Notably, an identifier is any set of unicode characters, excluding the following set:

' ', '\n', '\r', '\t', ';', ',', '(', ')', '[', ']', '{', '}', '|', "'", '"', '.', ':', '@', and '#'

Further, an identifier can't start with a digit, and cannot be simply "=". This means that the only keyword in Pants is "=".

If I haven't gotten sick of trying to figure out Boost::Spirit::Qi (or C++ parser combinators in general) by the time you read this, you can find the full grammer in a strange C++ syntax in parser.cpp.

Update: I did get sick of it, here's the new parser.

Okay, Pants syntax in English

Expressions

Pants is simply a series of expressions. An expression can be either an assignment or an application. Expressions are separated by newlines or semicolons. An assignment is simply a variable name, a specific assignment operator (there's two, more on that in a minute), and a subexpression.

An application is where things get interesting.

Terms and values

An application, in the context of Pants, is a space-separated list of one or more terms. A term is a piece of syntax you're probably used to. All of the following examples are terms:

  1
  variable
  object.field
  array[index]
  "hello world"
  myfunction(1, 2)
  {"key1": "value1"}
  {|arg1, arg2| print(arg1, arg2)}
  (some sub expression)

Notice that a term can be a value or something more complicated. Pants has a simple list of value types, but those value types include user-created objects, anonymous functions, strings, etc. Note that a dictionary and an anonymous function are similar in syntax. The following are dictionaries:

  {}
  {"key1": "value1"}
  {1: 2, 3: "4"}

while the following are anonymous functions:

  {"value"}
  {print("value")}
  {|x| print(x)}
  {|x,y| print(y)}

Applications and function calls

If an application is made up of simply one term, the value of the application is just that term.

However, if an application is made up of two or more terms, then the application turns into an "open" function call.

There's two types of function calls in Pants - open calls, and closed calls. Closed calls are in the traditional syntax you're used to. Closed calls have a function value followed by a parenthetical list of arguments. Closed function calls are parsed as a single term, and examples of closed function calls are:

  factorial(10)
  ackermann(4,3)
  print("hello")
  socket.write(data, len)

An open call, in contrast, has no parenthetical argument list.
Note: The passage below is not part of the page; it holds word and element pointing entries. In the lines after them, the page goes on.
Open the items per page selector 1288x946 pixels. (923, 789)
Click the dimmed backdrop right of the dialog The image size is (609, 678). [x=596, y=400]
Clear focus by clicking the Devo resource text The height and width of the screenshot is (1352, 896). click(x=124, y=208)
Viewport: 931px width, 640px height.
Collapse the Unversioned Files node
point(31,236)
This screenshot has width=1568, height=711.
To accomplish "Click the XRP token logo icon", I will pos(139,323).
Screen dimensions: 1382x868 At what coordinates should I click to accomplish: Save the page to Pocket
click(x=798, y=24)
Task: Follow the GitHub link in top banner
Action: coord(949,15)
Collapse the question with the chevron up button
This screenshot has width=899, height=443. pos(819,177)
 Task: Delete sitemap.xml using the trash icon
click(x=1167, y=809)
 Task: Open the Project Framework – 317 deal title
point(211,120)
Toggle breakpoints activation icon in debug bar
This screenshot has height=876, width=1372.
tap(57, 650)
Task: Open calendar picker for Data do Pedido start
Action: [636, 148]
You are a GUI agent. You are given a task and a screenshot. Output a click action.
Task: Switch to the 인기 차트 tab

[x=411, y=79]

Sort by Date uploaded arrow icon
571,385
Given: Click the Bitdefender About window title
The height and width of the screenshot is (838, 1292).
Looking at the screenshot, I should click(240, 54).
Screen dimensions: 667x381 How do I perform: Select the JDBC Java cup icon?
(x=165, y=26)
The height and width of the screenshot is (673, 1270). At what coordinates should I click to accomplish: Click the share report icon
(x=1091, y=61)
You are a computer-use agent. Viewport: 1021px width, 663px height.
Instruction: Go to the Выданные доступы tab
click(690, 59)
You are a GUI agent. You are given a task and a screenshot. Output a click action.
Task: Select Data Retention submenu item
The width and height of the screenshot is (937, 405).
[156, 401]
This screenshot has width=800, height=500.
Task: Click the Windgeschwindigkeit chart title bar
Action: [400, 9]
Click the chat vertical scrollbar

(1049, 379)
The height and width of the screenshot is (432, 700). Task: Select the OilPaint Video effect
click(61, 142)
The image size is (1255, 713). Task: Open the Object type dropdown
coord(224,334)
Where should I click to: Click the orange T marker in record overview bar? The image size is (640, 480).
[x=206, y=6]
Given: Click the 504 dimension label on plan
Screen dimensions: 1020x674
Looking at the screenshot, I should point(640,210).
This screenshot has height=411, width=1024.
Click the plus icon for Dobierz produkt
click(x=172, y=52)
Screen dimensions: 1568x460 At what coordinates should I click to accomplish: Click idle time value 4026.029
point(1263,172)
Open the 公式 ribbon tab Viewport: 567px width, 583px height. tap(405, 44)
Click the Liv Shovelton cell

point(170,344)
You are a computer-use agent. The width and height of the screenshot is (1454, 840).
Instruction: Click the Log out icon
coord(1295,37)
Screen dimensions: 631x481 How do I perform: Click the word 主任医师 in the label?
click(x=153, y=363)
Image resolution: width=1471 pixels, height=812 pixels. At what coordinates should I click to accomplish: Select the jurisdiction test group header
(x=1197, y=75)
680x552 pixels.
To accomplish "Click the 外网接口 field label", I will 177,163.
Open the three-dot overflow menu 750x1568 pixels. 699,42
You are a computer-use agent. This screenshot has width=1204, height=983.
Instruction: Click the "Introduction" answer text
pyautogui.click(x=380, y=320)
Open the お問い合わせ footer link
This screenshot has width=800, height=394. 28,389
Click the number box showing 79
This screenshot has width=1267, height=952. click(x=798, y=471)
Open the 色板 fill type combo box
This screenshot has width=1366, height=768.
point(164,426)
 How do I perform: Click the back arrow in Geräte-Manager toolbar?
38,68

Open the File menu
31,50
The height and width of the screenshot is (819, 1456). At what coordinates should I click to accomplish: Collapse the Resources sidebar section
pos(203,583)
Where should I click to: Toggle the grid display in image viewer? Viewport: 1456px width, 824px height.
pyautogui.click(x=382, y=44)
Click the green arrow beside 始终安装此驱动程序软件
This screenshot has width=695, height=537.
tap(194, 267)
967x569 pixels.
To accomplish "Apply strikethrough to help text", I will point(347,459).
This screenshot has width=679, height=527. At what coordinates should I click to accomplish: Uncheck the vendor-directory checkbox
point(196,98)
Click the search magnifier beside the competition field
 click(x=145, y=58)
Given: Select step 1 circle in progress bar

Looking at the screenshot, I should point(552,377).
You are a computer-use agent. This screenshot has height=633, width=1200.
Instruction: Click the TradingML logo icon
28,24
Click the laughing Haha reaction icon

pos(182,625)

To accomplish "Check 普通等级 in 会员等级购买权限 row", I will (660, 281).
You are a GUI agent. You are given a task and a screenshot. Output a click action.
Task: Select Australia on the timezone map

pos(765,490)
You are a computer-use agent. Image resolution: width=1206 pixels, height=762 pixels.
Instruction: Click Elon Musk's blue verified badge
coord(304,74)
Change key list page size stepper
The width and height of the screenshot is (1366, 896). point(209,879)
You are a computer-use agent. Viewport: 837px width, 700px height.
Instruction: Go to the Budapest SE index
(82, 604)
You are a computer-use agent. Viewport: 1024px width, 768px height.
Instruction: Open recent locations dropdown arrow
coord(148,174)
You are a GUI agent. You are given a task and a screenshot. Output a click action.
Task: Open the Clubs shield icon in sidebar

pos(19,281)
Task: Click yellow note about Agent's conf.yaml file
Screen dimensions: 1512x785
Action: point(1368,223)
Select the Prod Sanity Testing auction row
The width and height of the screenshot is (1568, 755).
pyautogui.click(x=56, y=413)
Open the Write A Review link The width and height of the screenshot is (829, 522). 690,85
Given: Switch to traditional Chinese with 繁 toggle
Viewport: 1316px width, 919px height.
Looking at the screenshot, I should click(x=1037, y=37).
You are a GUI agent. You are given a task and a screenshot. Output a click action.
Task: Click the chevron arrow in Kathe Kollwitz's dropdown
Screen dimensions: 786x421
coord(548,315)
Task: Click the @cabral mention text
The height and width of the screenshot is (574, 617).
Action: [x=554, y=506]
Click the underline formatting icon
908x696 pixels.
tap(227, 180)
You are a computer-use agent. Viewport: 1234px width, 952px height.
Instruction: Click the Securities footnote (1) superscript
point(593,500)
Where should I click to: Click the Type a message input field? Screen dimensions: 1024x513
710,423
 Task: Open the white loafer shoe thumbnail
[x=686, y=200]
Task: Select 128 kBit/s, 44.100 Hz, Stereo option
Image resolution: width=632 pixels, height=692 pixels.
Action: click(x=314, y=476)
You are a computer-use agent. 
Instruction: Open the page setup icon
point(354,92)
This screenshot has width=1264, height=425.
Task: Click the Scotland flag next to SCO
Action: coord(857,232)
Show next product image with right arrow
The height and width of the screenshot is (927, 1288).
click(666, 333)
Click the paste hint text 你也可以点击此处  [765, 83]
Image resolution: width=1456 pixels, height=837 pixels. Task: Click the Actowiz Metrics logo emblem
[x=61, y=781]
In an application with two or more terms, in the absence of a call indicator (more on call indicators in a second), the first term is assumed to be a function, and the remaining terms are assumed to be arguments. As a result, the following is a list of examples of open calls:

  factorial 10
  ackermann 4 3
  print "hello"
  socket.write data len

This list of examples is semantically identical to the previous list of closed call examples.

An interesting caveat is that

  do_stuff()

and

  do_stuff

are not semantically identical. The first evaluates to the return value of the do_stuff function call, whereas the second evaluates to the do_stuff function itself. Since the second do_stuff example is not a two-or-more term application, the value of the application is the single term it consists of.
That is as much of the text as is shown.